Ne basta una punta
Giovanni
G. mi guardò con schifo e riluttanza. Poi mi disse la frase che mi si è
scolpita nel cervello:
“… ma perché devi costringere i tuoi genitori
a sprecare i soldi?”
Ricordo
perfettamente ogni sillaba, ogni tonalità di ogni sillaba, come se mi venisse
pronunciata ora nelle orecchie.
“… ma perché devi costringere i tuoi genitori
a sprecare i soldi?”
Quella
frase, in quanto pronunciata da G.G., mi ferì in profondità.
Fu come
se egli mi avesse infilato in gola una granata a frammentazione, e questa fosse
scesa fin nello stomaco, e laggiù fosse esplosa, sparando chiodi e metallo
negli organi interni.
Sta
esplodendo tutt’ora.
Non ha
ancora finito di esplodere.
L’umiliazione.
L’insegnamento. Il tono professorale di uno che sapeva. L’ammaestramento sul tema del denaro, il tema più delicato nei
rapporti tra me e G.G.. E in più, io che sarei stato colpevole nei confronti dei miei genitori.
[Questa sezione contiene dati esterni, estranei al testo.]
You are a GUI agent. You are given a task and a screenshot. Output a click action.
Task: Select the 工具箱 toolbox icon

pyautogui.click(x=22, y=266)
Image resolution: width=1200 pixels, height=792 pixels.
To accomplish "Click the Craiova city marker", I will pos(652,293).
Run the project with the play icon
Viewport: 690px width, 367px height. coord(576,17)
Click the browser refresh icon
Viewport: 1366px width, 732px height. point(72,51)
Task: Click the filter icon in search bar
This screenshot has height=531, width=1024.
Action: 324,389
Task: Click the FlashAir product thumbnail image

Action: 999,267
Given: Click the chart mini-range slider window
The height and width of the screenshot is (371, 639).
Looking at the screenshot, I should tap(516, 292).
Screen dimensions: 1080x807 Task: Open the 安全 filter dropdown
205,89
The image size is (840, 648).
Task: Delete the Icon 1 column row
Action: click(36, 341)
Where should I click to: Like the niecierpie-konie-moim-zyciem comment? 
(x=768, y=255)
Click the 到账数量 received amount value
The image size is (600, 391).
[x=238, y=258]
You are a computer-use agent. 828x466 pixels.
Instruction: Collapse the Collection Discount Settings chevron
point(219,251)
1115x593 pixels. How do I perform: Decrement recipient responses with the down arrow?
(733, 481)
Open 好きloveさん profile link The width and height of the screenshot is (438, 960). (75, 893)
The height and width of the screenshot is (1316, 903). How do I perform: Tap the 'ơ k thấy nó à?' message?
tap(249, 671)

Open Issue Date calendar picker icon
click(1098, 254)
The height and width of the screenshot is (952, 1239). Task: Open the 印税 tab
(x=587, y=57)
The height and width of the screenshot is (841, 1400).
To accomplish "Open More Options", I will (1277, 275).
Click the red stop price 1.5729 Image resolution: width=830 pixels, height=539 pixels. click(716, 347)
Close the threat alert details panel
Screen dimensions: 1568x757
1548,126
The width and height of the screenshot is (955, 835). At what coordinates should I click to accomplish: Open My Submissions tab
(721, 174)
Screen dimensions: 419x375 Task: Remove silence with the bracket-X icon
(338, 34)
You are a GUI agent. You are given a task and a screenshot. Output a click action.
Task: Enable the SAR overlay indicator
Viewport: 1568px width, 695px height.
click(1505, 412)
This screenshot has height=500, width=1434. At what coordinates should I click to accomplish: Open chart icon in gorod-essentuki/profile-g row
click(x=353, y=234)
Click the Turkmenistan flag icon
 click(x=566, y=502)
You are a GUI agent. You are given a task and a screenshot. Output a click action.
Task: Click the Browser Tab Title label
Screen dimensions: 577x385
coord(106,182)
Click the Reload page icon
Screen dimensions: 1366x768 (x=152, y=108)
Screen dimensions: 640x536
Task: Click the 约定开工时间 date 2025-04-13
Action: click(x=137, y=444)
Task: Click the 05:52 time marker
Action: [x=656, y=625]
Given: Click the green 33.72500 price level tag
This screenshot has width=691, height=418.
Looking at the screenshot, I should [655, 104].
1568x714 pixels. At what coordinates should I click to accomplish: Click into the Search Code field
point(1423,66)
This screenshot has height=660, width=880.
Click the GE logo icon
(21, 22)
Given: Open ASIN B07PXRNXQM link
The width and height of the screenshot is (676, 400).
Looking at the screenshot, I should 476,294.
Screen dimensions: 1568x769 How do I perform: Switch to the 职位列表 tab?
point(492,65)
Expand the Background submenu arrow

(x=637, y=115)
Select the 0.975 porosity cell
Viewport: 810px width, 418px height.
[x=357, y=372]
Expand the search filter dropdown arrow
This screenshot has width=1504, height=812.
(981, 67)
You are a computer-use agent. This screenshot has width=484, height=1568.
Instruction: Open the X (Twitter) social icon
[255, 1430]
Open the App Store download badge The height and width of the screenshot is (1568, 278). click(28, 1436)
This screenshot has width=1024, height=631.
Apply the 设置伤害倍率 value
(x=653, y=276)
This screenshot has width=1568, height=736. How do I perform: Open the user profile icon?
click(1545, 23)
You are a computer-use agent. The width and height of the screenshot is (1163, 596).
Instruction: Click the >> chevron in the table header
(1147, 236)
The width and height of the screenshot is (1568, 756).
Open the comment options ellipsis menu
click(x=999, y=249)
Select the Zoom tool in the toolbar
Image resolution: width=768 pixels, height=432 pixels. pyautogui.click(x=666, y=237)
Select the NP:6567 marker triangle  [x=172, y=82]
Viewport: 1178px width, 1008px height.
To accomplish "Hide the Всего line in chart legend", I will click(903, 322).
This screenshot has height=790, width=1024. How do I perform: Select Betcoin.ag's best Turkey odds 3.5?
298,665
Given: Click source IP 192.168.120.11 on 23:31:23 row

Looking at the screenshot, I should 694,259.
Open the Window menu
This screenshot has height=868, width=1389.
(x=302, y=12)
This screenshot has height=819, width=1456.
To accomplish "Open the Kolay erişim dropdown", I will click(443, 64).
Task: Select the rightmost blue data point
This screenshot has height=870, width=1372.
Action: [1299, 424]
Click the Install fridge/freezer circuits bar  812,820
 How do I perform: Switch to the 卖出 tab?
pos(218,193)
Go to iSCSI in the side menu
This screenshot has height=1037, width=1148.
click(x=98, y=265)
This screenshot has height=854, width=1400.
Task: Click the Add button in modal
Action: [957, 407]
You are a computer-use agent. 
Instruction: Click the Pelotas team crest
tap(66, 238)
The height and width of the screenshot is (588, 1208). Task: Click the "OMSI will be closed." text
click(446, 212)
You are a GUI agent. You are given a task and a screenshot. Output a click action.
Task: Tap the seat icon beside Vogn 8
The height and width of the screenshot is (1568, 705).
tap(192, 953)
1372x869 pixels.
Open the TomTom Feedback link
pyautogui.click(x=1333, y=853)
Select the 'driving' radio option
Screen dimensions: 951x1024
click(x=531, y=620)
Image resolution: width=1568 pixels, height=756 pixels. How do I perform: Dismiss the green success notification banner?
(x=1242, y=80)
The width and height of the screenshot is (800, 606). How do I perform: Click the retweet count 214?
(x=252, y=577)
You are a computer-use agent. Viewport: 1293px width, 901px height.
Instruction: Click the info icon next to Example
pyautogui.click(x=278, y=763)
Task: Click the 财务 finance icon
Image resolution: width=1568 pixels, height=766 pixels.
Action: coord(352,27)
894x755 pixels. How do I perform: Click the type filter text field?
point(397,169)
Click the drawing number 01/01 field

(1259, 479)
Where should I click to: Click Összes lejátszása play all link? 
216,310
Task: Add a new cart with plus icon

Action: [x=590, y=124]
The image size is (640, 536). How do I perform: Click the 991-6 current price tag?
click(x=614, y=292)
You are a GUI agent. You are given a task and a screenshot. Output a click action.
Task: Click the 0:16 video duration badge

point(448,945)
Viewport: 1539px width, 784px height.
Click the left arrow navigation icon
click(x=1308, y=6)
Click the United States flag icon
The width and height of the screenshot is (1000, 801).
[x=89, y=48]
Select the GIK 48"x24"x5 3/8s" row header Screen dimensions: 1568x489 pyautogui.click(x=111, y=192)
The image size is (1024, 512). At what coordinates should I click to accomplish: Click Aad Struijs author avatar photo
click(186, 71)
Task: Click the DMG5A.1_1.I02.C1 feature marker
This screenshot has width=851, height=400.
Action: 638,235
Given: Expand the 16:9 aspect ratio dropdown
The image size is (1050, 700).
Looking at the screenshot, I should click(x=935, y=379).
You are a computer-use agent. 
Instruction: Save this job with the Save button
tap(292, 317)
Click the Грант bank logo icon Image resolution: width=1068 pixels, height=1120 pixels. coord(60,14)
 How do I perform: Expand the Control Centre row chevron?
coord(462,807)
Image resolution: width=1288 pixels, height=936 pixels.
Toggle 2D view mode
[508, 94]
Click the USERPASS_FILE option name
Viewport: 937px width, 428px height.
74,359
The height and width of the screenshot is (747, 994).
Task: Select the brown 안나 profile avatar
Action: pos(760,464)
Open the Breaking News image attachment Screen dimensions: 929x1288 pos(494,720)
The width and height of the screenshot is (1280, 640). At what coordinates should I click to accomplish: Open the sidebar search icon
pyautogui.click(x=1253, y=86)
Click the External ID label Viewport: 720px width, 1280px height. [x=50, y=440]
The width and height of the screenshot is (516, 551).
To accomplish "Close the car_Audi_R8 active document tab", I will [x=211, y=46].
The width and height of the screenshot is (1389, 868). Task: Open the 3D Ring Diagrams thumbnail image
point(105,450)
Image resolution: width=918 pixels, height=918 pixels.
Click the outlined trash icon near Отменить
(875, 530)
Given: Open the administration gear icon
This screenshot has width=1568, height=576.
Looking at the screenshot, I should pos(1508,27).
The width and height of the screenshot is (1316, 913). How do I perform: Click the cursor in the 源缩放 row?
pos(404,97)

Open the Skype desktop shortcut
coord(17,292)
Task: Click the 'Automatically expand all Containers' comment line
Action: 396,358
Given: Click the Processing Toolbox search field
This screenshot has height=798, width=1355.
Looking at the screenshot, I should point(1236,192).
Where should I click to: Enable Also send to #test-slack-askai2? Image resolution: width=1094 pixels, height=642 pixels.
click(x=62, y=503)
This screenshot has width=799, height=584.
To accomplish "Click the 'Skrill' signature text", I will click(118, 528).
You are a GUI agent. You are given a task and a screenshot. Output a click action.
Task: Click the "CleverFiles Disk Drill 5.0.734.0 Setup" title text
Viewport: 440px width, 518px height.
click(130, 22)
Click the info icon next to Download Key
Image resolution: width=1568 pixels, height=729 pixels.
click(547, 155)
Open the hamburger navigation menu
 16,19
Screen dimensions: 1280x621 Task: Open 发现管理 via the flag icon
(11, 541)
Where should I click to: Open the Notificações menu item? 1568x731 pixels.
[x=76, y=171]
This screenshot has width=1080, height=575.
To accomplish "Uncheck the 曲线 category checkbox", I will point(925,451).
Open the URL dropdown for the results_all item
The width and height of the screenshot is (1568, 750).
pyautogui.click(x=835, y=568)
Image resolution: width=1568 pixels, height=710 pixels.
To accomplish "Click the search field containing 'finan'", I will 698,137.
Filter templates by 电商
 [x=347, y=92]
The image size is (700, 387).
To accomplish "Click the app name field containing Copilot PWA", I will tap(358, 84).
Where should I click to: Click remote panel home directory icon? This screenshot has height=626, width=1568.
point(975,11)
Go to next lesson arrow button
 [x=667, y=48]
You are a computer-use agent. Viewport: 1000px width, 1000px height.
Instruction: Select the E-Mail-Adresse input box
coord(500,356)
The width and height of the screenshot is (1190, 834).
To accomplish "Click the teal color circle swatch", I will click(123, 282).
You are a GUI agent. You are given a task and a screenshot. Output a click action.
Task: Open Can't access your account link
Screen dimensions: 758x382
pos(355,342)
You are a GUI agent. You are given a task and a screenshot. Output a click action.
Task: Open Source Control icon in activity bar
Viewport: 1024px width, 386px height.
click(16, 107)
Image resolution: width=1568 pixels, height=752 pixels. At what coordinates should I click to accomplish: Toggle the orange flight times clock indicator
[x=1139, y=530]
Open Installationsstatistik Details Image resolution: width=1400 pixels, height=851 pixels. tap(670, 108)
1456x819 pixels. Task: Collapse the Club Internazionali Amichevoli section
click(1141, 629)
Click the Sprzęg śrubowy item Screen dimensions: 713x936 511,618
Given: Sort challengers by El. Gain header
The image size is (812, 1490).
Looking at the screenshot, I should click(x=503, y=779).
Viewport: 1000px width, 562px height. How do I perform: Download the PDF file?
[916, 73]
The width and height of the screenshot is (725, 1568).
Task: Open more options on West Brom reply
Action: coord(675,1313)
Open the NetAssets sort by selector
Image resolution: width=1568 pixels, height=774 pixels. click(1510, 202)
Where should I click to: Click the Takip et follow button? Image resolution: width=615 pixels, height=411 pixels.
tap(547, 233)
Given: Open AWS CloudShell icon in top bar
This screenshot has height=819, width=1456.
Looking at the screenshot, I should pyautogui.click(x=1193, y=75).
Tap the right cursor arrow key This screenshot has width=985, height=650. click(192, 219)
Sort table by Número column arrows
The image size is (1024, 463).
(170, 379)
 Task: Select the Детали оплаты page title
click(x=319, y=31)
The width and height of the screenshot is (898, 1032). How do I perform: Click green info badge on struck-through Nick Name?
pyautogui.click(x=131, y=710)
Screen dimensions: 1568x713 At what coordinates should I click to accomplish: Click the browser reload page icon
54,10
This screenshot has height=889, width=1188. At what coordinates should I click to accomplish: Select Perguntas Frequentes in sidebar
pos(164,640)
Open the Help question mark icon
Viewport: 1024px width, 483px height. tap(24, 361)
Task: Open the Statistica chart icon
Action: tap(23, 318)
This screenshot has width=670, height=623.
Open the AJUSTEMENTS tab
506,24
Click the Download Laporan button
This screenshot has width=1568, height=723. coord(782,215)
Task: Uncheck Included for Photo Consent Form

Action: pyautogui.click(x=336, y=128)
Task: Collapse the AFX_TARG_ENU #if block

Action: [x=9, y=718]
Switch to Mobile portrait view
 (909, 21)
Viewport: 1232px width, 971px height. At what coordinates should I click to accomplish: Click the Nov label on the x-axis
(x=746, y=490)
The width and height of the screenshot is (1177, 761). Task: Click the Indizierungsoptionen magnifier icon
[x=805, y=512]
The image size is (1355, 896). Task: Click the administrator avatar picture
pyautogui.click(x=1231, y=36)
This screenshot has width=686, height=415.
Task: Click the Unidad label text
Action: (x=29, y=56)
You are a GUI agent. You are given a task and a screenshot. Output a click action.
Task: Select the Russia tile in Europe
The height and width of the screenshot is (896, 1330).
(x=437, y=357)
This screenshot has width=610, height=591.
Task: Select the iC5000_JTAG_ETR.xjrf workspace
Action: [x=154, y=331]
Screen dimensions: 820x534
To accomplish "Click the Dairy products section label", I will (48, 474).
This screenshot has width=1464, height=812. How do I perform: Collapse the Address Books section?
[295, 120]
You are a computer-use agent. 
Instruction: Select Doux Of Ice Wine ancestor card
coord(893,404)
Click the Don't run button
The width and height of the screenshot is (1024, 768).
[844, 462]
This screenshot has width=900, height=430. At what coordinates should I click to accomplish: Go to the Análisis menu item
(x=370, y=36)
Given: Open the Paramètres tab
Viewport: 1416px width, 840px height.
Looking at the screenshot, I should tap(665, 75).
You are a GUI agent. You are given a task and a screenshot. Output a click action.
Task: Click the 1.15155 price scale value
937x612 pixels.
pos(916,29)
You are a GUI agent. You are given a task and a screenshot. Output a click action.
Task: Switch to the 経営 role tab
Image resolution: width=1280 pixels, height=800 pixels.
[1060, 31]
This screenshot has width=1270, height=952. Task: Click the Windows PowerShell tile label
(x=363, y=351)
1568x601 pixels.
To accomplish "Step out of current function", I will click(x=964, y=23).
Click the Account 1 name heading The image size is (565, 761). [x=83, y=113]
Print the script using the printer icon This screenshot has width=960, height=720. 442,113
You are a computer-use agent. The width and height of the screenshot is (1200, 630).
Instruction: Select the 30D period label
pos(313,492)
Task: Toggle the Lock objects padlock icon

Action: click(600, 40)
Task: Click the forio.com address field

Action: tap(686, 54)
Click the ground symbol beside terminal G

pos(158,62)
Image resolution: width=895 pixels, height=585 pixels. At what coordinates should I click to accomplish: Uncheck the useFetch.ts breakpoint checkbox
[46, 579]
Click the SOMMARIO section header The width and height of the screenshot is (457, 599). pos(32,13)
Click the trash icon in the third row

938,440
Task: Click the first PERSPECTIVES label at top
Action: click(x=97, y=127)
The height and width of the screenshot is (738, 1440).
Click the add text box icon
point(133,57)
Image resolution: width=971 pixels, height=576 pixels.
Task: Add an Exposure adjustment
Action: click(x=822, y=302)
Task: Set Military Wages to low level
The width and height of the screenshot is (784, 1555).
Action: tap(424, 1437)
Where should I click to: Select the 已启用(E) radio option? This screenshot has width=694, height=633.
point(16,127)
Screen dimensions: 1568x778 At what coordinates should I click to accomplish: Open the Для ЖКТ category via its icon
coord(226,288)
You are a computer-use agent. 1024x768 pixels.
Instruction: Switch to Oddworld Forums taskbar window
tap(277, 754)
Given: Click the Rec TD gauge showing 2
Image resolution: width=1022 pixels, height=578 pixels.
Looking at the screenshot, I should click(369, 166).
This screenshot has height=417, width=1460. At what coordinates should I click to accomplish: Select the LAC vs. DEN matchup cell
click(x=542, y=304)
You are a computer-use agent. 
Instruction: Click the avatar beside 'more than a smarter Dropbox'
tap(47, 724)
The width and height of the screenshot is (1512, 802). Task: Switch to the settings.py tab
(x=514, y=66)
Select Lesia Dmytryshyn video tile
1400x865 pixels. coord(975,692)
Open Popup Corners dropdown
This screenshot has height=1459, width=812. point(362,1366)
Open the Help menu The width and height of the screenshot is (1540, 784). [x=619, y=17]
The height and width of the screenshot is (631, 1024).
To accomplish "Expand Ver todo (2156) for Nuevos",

Come se proprio lui, e i suoi genitori, nel sottrarre ricchezze immense alla Società civile, e quindi
anche alla mia famiglia, non avessero colpe.
Come se risparmiare su un ricciolo
di dentifricio potesse spostare gli equilibri economici della mia famiglia,
quando mio padre tornava alle undici di sera, e usciva alle quattro di mattina,
per fare gli straordinari per
riuscire a pagare il mutuo su una sola
casa.
Io e mia
sorella non avevamo una camera nostra.
Io e mia
sorella dormivamo in sala.
L’umiliazione
svaporò in rabbia, la rabbia svaporò in odio.
Detta la
fatidica frase, prese il suo spazzolino
– estratto da una bustina di plastica nuova di zecca e che non sapeva di alcool
– e con tono sapienziale mi disse Guarda
come si fa, ne basta una punta.
Con un
abilissimo gesto da primario chirurgo spinale premette il tubo con delicatezza
e precisione a un tempo, e sullo spazzolino si depositò dolcemente una minima
quantità esatta di dentifricio,
frutto di chissà quanti anni di pedagogico esempio del suo - sorridente e buono
- papà dentista.
Ecco, vedi, ne basta una punta.
(segue)
W.B.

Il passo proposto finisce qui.